---------- DOCUMENT SEGMENT

2. Connection to an adult. Each student has a connection to at least one adult.
3. Problem-solving focus. Problems can be resolved without fear, shame, or reprisal.
4. Code of openness. Students bring serious concerns to the attention of adults.
5. Peer helping. Students try to help friends and peers who are in distress (Brendtro et al., 2007).
The "connection to an adult" component of the foregoing listing appears to be a particularly important element when formulating interventions targeting peer bullying (Taffel, 2005; Robbins & Alvy, 2004). In this regard, Laursen (2007) emphasizes that, "Humans are born with an attachment brain, and when adults are not available, children will naturally try to satisfy their attachment need with peers. However, these attachments are different than attachments with adults; they are less secure and more superficial" (p. 4). When adult connections are not readily available, young learners may resort to forming their own cultures that are frequently in opposition to adult guided cultures. Therefore, in order to reestablish vitally important connections with these students, it is essential to develop school cultures where attachments with caring adults can occur as part of an overall moral educational component (Laursen, 2007).
One approach that can help overcome the adversarial climate that emerges when schools attempt to solve peer bullying problems with harsh penalties and medication is to incorporate a moral education component into the curriculum. In this regard, Leicester, Modgil and Modgil (2000) report that, "By rejecting the dualism of adult-child which reduces childhood to time spent and consumed in a sort of waiting-room for life [provides] a way through the impasse the traditional school throws up against moral education" (p. 63). Based on her experiences with promoting a moral educational component in the classroom, Peterson (2003) recommends incorporating a discussion group format whenever possible for a number of reasons. For instance, student discussion groups can provide a number of peer-bullying prevention-oriented benefits, including the following:
1. Helping students to discover commonalities with others, thereby lessening feelings of isolation and loneliness;
2. Helping students feel affirmed for their ability, even when they are not successful or productive in school, and while they may be experiencing episodic underachievement;
3. Helping students develop skills in articulating social and emotional concerns, which can benefit their personal relationships during adolescence and adulthood;
4. Helping students sort out stressors, potentially avoiding development of serious mental health concerns later; and,
5. Providing students with information about substance use and abuse, depression and suicidal ideation, eating disorders, various forms of abuse, and post-traumatic stress disorder to fill in critical gaps in information about self-care or to correct misinformation (Peterson, 2003, p. 63).

--------------------
---------- DATASET EXTRACT

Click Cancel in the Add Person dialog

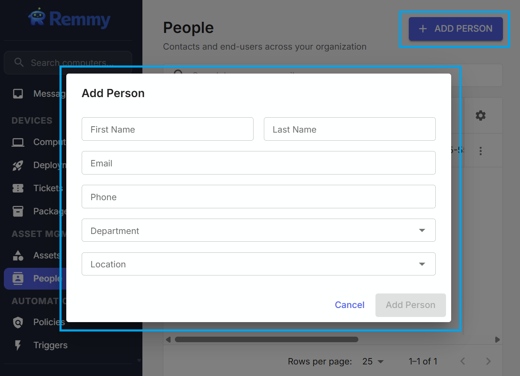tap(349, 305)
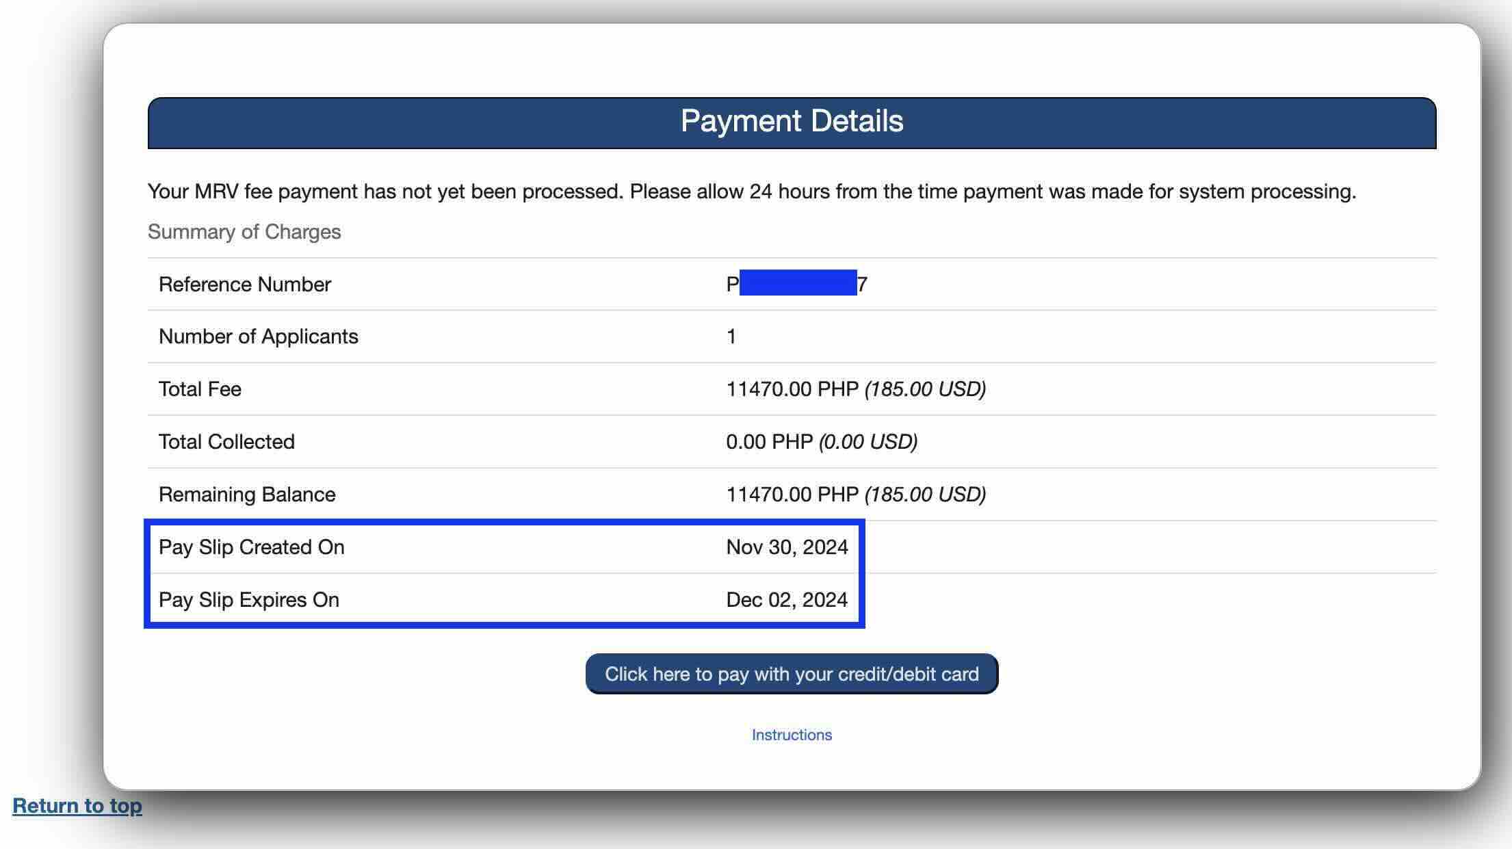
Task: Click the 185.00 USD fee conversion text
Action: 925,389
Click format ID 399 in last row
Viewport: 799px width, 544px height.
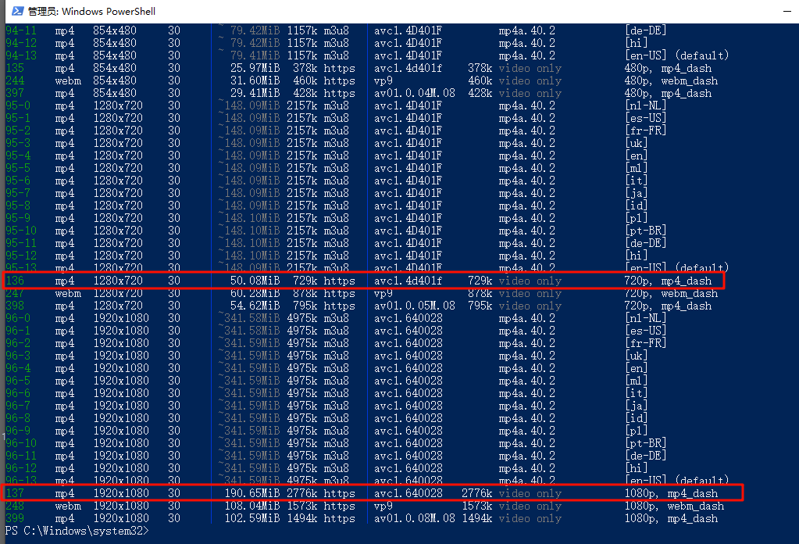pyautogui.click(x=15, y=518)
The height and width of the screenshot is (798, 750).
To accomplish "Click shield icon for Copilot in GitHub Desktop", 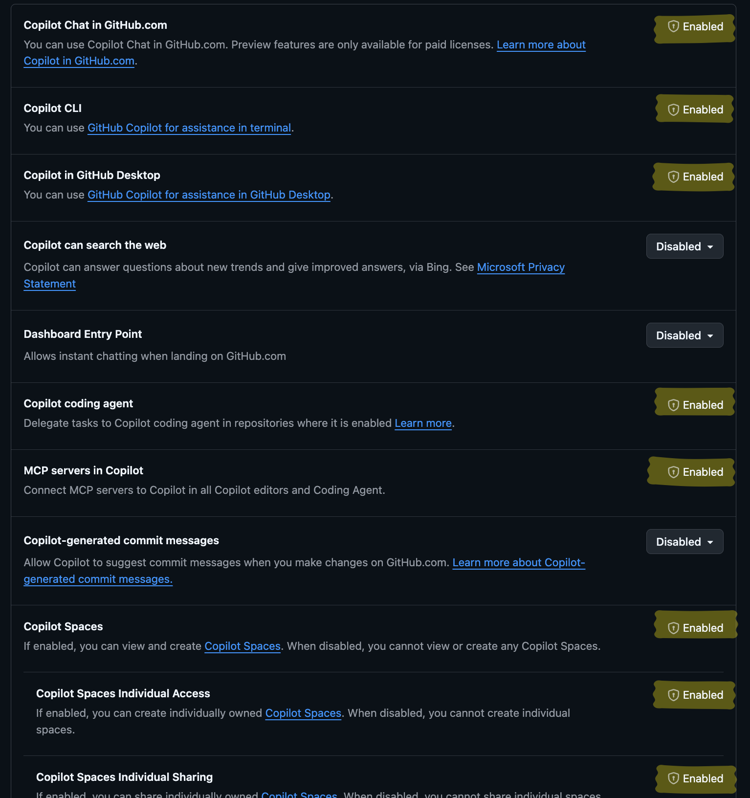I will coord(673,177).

--------------------
---------- DATASET EXTRACT

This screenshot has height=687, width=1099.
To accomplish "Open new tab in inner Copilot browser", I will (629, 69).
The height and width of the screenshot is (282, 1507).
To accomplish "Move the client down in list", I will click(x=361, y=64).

--------------------
---------- DATASET EXTRACT

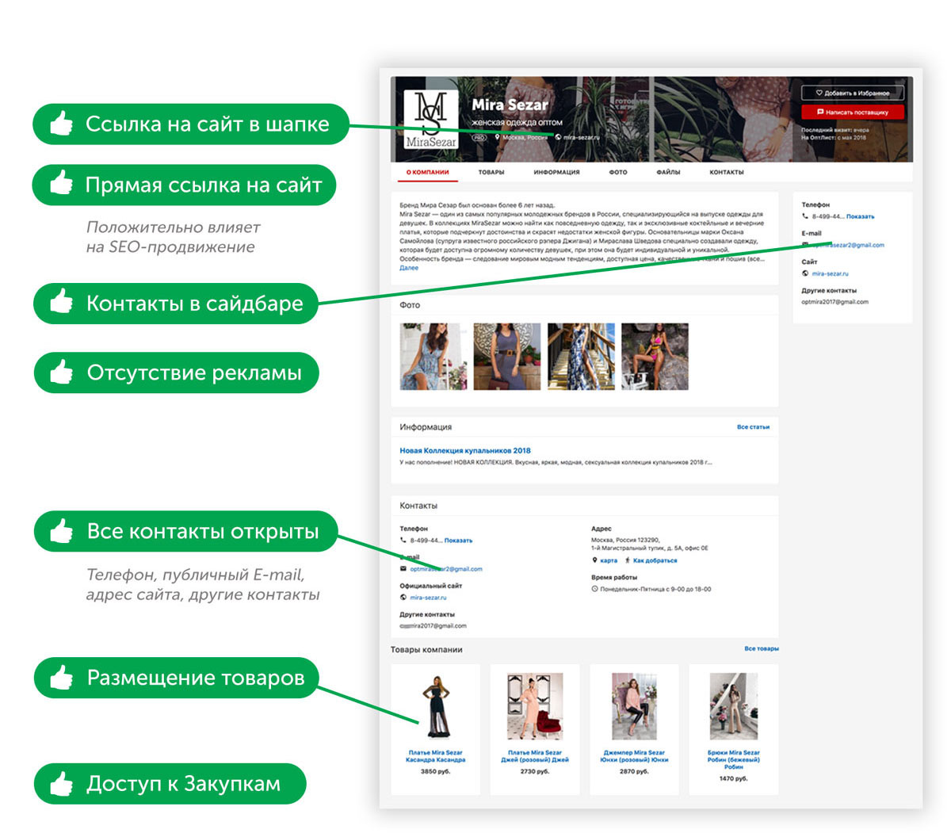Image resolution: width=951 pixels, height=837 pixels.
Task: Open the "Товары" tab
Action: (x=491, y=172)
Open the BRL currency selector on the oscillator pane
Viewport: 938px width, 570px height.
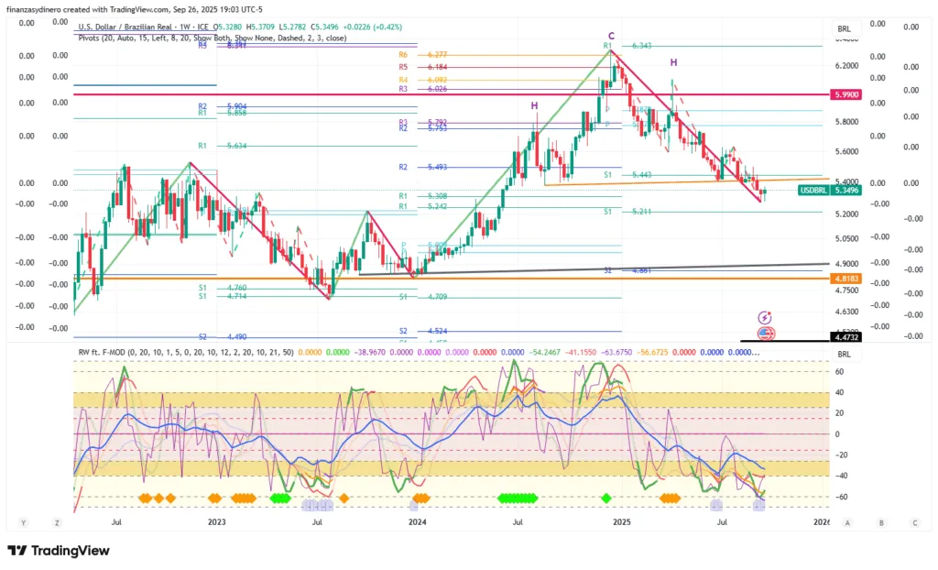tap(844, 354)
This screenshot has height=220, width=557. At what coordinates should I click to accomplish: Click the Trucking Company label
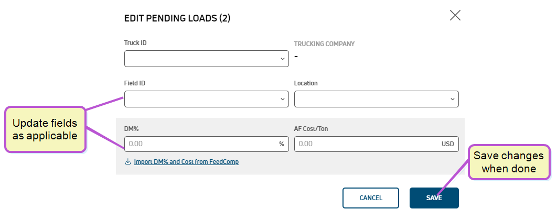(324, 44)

--------------------

TASK PROMPT =>
Translate this sentence from the text on peer bullying into Spanish: "When adult connections are not readily available, young learners may resort to forming their own cultures that are frequently in opposition to adult guided cultures."

ANSWER AREA =>
Cuando no se dispone fácilmente de conexiones con adultos, los jóvenes estudiantes pueden recurrir a formar sus propias culturas, que con frecuencia se oponen a las culturas guiadas por adultos.